There were 490 households, out of which 33.9% had children under the age of 18 living with them, 68.6% were married couples living together, 6.7% had a female householder with no husband present, and 22.2% were non-families. 18.2% of all households were made up of individuals, and 9.0% had someone living alone who was 65 years of age or older. The average household size was 2.85 and the average family size was 3.24.

In the town, the population was spread out, with 30.9% under the age of 18, 5.5% from 18 to 24, 25.3% from 25 to 44, 23.5% from 45 to 64, and 14.8% who were 65 years of age or older. The median age was 36 years. For every 100 females, there were 97.5 males. For every 100 females age 18 and over, there were 95.1 males.

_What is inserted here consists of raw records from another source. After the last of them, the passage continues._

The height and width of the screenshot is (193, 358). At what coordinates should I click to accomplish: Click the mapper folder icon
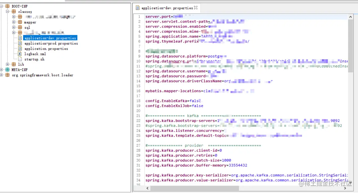20,22
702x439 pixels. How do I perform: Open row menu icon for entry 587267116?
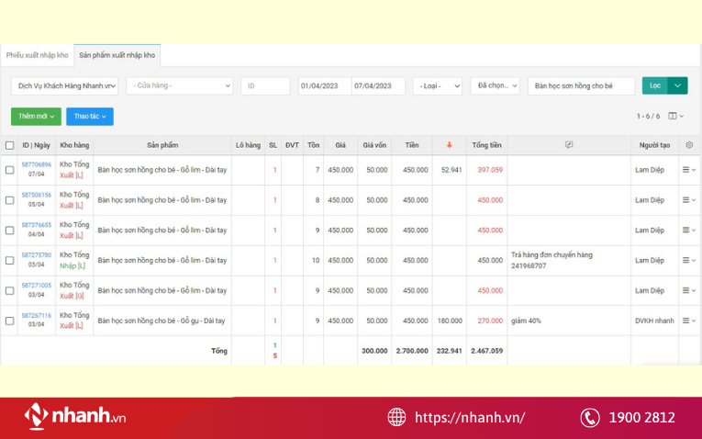[688, 321]
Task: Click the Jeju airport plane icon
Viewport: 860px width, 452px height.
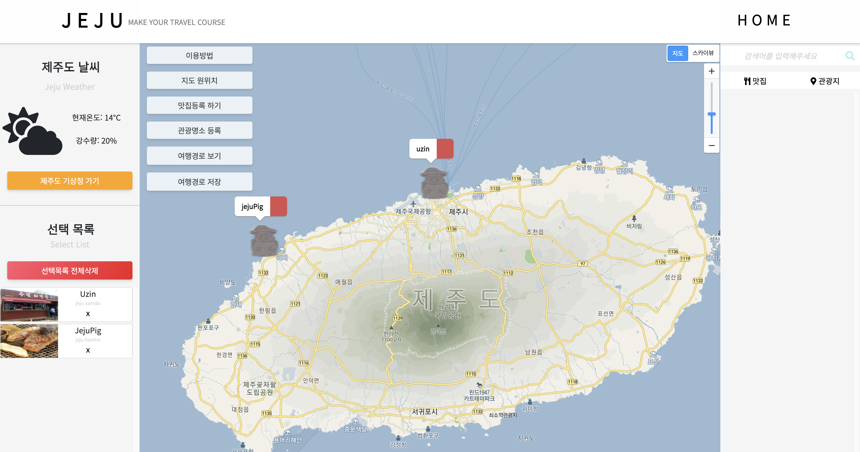Action: point(413,203)
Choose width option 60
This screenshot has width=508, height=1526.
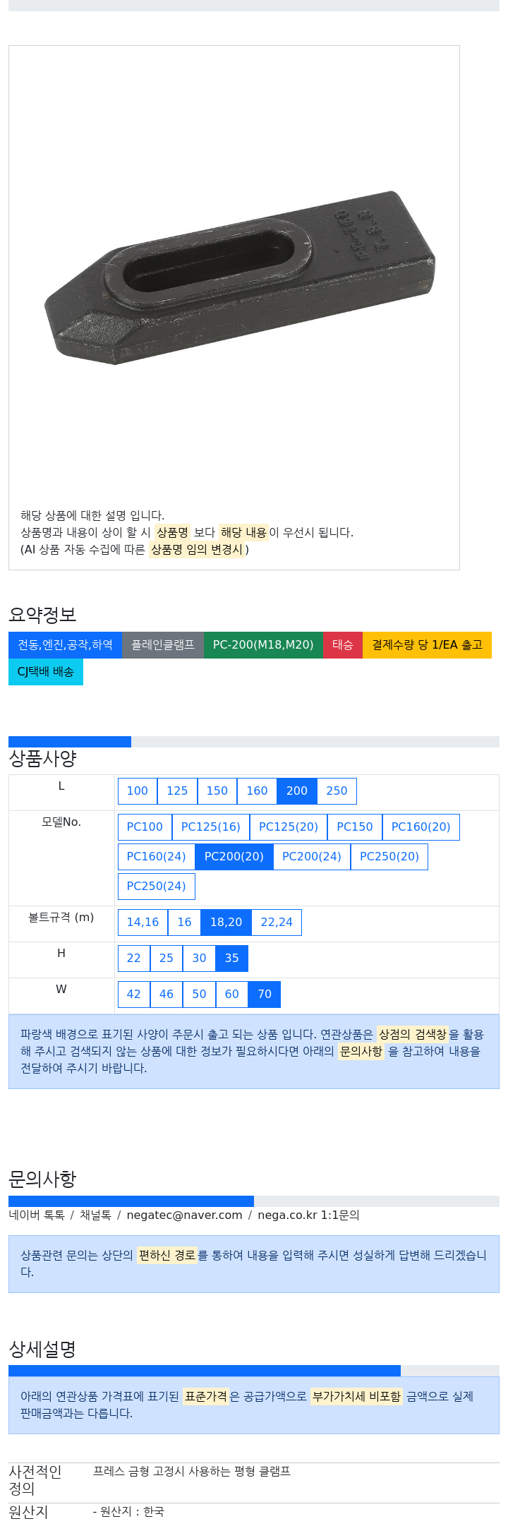232,995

The median income for a household in the town was $36,184, and the median income for a family was $38,864. Males had a median income of $29,301 versus $18,482 for females. The per capita income for the town was $15,416. About 11.5% of families and 16.9% of the population were below the poverty line, including 28.0% of those under age 18 and 6.4% of those age 65 or over.

Historical population
| Census | Pop. | Note | %± |
| 1830 | 1,854 |  | — |
| 1840 | 1,868 |  | 0.8% |
| 1850 | 1,550 |  | −17.0% |
| 1860 | 1,574 |  | 1.5% |
| 1870 | 1,506 |  | −4.3% |
| 1880 | 1,478 |  | −1.9% |
| 1890 | 1,393 |  | −5.8% |
| 1900 | 1,249 |  | −10.3% |
| 1910 | 1,044 |  | −16.4% |
| 1920 | 822 |  | −21.3% |
| 1930 | 790 |  | −3.9% |
| 1940 | 782 |  | −1.0% |
| 1950 | 771 |  | −1.4% |
| 1960 | 754 |  | −2.2% |
| 1970 | 929 |  | 23.2% |
| 1980 | 1,091 |  | 17.4% |
| 1990 | 1,195 |  | 9.5% |
| 2000 | 1,396 |  | 16.8% |
| 2010 | 1,681 |  | 20.4% |
| 2016 (est.) | 1,666 |  | −0.9% |
U.S. Decennial Census

== Communities and locations in the Town of Barrington ==
- Barrington - The hamlet of Barrington is at the junction of County Roads 17 and 38 in the northwestern quadrant of the town.
- Crosby - A hamlet near the southern end of Lake Keuka on NY-54.
- Crystal Spring - A hamlet near the southern town line and the location of a mineral spring discovered in 1865.
- Porter's Corner - A hamlet east of Barrington village on County Road 38.